July 28, 2017

Oh the Places U.S. Meat Will Go!

When hosting a dinner party my mother taught me that it is important to be warm and welcoming and to always have a clean home. She emphasized that what makes a dinner party successful is for guests to have good conversation and to provide them a delicious meal. Fortunate for me, the U.S. Meat Export Federation office is very similar to this kind of system, where hospitality is key and hard work is rewarded. There are always guests coming and going, whether it be a foreign Ambassador from Ecuador, a team of 30 Japanese businessmen visiting the United States to learn more about our beef, or a guest from Washington D.C. coming to discuss NAFTA (yes, these are all real examples)! Every day brings new challenges and a chance to interact with people around the country as well as around the world. This is why it is key to always be warm and welcoming, to engage in conversation, and to always—always enjoy a great meal of U.S. raised beef, pork, or lamb with excellent company!

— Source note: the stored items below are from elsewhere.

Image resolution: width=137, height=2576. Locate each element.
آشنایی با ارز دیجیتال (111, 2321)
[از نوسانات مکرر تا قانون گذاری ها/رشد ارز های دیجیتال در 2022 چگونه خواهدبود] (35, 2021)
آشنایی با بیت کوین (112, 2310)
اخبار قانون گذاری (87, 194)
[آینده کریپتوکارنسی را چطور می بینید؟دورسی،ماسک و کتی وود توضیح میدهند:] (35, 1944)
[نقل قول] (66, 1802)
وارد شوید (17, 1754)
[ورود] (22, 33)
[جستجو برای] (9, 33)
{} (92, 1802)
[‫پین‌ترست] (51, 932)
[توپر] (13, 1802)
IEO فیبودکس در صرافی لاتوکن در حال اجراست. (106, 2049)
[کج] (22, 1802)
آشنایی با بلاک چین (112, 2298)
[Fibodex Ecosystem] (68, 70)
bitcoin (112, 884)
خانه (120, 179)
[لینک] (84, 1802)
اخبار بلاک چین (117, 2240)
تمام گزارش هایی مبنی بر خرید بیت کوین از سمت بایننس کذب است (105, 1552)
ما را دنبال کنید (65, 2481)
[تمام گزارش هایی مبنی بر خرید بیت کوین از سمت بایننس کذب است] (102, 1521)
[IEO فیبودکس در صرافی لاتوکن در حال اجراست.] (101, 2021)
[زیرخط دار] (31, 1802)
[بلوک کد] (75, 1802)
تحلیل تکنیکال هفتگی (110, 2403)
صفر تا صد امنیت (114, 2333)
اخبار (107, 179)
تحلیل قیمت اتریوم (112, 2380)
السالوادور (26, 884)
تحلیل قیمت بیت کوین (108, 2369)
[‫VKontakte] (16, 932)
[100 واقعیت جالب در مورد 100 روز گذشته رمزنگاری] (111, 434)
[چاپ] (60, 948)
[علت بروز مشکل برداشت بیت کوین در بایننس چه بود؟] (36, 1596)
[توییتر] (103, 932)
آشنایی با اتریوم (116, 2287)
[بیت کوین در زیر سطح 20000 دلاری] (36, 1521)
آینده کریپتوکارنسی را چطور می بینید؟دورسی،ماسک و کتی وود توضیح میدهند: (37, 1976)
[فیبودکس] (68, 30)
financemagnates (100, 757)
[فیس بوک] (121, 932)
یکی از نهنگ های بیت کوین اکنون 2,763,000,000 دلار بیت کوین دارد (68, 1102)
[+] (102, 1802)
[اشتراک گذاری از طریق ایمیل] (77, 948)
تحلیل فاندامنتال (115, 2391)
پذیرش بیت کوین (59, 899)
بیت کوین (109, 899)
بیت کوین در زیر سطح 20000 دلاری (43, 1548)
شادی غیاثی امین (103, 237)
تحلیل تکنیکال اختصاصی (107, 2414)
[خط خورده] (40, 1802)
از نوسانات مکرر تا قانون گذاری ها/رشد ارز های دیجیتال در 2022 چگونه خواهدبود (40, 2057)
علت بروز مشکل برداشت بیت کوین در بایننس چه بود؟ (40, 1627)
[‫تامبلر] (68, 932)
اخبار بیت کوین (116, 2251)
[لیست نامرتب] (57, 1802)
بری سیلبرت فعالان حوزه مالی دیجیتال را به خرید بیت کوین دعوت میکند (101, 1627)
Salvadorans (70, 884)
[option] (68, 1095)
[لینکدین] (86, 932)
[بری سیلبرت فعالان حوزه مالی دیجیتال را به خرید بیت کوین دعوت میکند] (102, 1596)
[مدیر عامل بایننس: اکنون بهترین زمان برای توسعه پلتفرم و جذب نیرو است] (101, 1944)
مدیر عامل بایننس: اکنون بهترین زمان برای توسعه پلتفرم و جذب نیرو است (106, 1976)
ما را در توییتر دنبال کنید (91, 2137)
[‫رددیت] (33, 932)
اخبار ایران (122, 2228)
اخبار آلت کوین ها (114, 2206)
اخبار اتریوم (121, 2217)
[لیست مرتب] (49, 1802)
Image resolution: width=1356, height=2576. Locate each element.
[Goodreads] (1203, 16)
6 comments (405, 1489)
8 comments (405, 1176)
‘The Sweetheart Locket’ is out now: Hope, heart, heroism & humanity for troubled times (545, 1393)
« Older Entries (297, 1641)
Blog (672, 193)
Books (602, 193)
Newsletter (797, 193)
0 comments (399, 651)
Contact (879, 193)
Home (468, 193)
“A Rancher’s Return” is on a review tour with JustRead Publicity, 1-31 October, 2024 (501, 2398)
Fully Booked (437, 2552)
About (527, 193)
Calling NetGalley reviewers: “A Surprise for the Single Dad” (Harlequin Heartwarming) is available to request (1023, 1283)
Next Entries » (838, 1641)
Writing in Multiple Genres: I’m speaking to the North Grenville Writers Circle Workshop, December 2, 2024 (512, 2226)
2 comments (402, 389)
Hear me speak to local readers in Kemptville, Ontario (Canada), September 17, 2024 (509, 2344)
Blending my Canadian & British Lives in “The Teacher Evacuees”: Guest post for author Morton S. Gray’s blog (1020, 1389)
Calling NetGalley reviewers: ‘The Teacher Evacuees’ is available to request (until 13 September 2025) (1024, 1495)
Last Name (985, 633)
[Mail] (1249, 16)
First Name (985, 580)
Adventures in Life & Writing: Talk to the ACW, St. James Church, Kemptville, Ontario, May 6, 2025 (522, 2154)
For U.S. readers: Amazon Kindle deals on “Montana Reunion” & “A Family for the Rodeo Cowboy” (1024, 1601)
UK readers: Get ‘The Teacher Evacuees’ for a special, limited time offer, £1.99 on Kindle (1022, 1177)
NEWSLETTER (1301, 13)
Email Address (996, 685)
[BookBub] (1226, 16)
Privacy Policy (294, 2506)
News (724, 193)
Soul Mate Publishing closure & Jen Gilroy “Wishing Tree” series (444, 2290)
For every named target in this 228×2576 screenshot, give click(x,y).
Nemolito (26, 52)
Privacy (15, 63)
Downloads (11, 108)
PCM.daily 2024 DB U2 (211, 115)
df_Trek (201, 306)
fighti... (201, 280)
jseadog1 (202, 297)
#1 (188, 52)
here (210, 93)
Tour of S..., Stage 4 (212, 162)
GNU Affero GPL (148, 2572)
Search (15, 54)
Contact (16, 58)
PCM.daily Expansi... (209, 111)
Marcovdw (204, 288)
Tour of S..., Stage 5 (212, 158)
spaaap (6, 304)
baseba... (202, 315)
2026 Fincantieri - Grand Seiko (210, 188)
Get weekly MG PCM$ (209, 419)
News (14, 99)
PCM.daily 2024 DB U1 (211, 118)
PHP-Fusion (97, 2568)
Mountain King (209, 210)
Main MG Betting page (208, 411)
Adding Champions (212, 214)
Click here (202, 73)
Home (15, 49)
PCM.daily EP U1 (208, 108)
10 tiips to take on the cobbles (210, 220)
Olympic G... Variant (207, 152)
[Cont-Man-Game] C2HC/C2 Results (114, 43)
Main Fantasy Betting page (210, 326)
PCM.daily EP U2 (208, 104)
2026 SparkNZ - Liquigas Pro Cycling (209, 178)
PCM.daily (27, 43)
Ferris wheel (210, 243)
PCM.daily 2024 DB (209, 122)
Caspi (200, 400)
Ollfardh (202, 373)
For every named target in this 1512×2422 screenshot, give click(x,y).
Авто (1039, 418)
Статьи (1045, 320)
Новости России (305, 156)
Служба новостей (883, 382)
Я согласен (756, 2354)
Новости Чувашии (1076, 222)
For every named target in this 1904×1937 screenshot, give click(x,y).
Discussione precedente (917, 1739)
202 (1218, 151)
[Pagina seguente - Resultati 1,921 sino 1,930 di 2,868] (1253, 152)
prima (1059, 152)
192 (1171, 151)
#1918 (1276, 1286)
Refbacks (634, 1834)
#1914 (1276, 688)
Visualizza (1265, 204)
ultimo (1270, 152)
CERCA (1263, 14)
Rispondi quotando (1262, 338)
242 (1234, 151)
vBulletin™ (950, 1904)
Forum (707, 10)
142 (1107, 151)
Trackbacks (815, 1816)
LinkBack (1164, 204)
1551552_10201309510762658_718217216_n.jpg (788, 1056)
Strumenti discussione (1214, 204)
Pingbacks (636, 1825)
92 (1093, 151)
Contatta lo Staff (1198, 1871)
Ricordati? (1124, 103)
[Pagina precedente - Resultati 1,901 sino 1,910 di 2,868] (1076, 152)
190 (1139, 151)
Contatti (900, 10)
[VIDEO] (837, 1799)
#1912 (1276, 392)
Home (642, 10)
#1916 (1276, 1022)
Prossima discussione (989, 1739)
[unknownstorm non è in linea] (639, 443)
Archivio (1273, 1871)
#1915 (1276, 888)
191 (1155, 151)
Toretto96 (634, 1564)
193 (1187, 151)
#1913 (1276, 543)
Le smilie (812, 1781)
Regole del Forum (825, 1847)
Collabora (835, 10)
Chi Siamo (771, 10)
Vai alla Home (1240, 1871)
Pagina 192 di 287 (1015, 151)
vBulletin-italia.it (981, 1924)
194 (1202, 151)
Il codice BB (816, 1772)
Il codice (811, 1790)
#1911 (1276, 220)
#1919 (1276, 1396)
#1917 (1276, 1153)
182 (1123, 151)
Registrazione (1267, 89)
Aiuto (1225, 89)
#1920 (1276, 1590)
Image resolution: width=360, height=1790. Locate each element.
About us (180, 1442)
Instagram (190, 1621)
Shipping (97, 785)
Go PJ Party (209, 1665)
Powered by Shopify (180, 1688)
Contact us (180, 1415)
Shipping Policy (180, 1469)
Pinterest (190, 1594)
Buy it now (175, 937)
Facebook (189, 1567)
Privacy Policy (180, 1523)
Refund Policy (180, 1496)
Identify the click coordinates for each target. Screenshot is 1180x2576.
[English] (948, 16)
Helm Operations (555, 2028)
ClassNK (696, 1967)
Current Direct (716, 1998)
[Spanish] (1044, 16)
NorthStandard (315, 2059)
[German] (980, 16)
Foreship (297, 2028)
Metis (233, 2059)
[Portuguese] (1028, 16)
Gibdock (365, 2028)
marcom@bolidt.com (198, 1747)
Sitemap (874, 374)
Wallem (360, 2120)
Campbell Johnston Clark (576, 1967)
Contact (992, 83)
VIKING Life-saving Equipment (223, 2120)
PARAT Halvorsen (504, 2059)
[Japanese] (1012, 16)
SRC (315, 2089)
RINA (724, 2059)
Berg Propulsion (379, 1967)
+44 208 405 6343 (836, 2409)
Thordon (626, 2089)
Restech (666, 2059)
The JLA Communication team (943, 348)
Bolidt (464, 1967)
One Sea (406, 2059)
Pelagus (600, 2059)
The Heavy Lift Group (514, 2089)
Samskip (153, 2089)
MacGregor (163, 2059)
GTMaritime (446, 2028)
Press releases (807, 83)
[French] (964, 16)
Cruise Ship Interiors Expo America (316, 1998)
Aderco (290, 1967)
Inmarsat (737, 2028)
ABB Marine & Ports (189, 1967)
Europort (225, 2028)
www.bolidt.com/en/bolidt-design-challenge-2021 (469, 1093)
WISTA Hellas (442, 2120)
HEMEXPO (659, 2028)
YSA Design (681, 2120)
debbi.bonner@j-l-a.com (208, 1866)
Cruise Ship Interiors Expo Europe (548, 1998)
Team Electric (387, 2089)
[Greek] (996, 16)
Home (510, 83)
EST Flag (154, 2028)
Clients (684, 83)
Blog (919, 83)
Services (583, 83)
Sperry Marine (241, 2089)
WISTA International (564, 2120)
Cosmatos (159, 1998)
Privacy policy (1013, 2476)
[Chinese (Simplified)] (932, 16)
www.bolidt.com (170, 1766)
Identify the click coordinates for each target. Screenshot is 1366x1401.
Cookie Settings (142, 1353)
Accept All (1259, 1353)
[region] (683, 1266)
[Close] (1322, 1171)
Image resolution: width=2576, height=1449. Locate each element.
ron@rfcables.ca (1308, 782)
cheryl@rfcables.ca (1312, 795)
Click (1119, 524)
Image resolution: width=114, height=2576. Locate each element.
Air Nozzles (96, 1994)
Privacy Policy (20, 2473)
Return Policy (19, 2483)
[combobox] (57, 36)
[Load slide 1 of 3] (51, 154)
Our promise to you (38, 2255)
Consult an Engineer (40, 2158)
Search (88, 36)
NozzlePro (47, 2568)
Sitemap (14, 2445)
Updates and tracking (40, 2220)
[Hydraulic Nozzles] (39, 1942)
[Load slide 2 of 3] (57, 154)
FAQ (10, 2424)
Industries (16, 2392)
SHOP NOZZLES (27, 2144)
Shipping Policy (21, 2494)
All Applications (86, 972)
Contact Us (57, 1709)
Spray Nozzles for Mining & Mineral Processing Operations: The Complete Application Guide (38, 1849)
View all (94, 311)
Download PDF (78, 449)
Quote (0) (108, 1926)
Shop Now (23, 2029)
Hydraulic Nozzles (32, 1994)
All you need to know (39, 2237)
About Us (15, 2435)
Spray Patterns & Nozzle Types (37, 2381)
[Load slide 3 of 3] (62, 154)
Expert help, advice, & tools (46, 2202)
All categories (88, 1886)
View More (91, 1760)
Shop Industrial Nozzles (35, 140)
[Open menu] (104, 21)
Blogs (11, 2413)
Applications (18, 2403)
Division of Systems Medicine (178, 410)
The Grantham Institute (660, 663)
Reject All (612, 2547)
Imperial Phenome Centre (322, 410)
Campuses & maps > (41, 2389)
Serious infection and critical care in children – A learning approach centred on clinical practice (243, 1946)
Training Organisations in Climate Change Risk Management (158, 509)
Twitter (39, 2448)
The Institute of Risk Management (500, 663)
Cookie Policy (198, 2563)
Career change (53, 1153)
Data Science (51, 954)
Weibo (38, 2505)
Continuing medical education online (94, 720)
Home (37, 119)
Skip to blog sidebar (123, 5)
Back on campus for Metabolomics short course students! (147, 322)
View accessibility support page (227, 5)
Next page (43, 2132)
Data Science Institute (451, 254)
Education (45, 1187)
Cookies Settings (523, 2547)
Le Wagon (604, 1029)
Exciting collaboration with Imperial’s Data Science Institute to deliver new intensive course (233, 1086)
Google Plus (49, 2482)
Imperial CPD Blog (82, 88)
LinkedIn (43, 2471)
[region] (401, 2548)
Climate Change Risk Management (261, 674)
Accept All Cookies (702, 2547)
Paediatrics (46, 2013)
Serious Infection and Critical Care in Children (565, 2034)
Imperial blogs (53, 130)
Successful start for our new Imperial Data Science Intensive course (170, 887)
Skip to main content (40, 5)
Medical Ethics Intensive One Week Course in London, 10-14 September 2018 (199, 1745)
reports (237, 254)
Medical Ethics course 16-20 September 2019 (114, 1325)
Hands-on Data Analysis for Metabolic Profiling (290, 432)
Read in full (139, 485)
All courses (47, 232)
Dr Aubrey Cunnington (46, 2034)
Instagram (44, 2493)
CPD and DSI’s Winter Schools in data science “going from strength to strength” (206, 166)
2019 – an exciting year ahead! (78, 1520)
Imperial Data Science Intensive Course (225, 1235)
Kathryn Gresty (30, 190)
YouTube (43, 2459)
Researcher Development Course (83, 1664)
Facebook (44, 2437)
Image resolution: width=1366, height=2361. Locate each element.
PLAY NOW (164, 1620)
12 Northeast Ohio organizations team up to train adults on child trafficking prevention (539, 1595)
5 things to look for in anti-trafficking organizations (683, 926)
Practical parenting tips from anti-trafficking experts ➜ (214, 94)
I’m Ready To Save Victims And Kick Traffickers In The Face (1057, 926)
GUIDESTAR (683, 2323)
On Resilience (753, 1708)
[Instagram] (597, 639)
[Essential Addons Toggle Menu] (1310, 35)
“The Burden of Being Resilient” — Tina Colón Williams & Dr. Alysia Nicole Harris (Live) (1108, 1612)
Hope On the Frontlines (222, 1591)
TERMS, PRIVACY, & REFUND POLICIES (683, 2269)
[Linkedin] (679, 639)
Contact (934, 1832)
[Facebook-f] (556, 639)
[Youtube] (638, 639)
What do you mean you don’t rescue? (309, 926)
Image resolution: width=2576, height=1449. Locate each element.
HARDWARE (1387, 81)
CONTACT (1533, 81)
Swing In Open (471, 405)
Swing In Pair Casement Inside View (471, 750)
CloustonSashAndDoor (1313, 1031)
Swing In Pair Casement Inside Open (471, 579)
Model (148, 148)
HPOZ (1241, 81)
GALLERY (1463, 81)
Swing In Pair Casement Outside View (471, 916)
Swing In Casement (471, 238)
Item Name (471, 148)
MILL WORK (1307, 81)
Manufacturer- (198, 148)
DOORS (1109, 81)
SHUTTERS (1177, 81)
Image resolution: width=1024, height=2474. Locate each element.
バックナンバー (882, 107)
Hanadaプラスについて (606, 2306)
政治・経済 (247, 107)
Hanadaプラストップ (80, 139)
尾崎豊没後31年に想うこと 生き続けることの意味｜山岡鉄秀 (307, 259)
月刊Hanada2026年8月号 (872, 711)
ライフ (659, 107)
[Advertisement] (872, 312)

In June, I had the opportunity to travel with a trade team from Mexico and Central America. The team came to the United States to interact with pork processors and learn about U.S. pork. The trade team consisted of ten representatives from many companies in Mexico and various countries throughout Central America, along with three international USMEF staff, myself, and a colleague from the Denver office. We had several fun dinners, toured processing plants, and even took a day trip to the World Pork Expo in Des Moines, Iowa. Some highlights include, touring the Tyson pork plant in Storm Lake, Iowa, attending the annual International Dinner hosted by the Iowa Economic Development at Wassenaar Farms, and riding in a limousine style bus jamming to Spanish music throughout Iowa. There were 200 guests at the International Dinner with representatives from every continent and dozens of countries (excluding Antarctica of course). Thankfully, I became good friends with our interpreter who helped exchange questions between myself and the group, and taught me various cultural difference, such as kissing on the cheek whenever greeting someone. My experience with the trade team was a highlight of my summer!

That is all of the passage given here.